═════ RECORDS ═════

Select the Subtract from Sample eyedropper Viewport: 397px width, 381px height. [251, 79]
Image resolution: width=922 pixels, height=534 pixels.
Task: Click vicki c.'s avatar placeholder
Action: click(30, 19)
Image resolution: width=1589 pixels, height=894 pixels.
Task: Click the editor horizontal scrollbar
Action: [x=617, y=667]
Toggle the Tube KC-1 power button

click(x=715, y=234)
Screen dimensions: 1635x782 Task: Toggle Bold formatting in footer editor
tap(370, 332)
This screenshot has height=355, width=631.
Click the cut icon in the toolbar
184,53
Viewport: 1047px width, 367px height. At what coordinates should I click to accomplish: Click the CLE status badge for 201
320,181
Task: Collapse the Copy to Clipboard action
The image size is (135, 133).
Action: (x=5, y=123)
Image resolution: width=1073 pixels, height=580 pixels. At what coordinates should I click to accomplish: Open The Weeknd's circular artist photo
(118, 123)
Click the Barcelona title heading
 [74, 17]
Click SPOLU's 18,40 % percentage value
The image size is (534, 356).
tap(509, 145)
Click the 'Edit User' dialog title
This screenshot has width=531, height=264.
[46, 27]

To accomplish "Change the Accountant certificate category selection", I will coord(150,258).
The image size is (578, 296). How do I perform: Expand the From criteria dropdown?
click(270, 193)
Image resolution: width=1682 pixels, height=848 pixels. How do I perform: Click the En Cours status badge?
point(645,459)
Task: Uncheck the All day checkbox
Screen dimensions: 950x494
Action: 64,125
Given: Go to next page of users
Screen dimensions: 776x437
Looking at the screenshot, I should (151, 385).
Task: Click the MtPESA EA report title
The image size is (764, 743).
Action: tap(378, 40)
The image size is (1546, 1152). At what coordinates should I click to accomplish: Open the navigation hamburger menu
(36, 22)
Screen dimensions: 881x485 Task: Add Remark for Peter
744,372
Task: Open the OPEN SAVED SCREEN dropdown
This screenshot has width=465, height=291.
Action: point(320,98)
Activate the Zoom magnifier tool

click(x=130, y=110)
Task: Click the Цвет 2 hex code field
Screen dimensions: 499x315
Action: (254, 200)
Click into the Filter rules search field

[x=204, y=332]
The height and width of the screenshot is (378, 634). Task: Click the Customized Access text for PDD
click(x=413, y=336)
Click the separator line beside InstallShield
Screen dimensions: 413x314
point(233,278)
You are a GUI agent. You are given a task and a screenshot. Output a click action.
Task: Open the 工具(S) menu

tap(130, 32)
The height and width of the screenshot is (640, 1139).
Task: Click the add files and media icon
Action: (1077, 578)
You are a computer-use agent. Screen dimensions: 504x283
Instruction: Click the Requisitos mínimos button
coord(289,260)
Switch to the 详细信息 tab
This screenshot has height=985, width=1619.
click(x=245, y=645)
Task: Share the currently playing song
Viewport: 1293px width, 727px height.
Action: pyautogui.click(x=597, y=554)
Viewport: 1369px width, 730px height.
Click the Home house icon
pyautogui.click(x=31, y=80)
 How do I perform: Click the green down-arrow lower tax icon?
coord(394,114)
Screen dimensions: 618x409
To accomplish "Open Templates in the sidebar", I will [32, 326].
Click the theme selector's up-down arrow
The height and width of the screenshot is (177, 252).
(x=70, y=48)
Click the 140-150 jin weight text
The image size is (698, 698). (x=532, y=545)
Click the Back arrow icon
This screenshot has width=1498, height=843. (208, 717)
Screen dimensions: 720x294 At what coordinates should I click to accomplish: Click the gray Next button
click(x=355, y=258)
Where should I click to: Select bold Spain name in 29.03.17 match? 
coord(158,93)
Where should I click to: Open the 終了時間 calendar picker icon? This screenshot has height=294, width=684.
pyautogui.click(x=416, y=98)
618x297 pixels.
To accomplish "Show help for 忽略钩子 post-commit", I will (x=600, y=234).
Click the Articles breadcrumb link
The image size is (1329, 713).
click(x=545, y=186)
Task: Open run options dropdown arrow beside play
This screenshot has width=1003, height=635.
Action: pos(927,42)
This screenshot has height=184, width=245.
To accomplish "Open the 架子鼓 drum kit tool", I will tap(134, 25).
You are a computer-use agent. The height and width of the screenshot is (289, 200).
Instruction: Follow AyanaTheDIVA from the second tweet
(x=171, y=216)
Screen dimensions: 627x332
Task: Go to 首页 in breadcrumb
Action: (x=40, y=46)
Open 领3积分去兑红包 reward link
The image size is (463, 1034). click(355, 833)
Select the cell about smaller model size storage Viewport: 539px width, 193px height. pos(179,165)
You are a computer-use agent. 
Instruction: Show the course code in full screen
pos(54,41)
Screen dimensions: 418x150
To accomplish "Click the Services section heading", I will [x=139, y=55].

═════

Please count the lines in the entries above that contain the word "beside". Give only the number.

2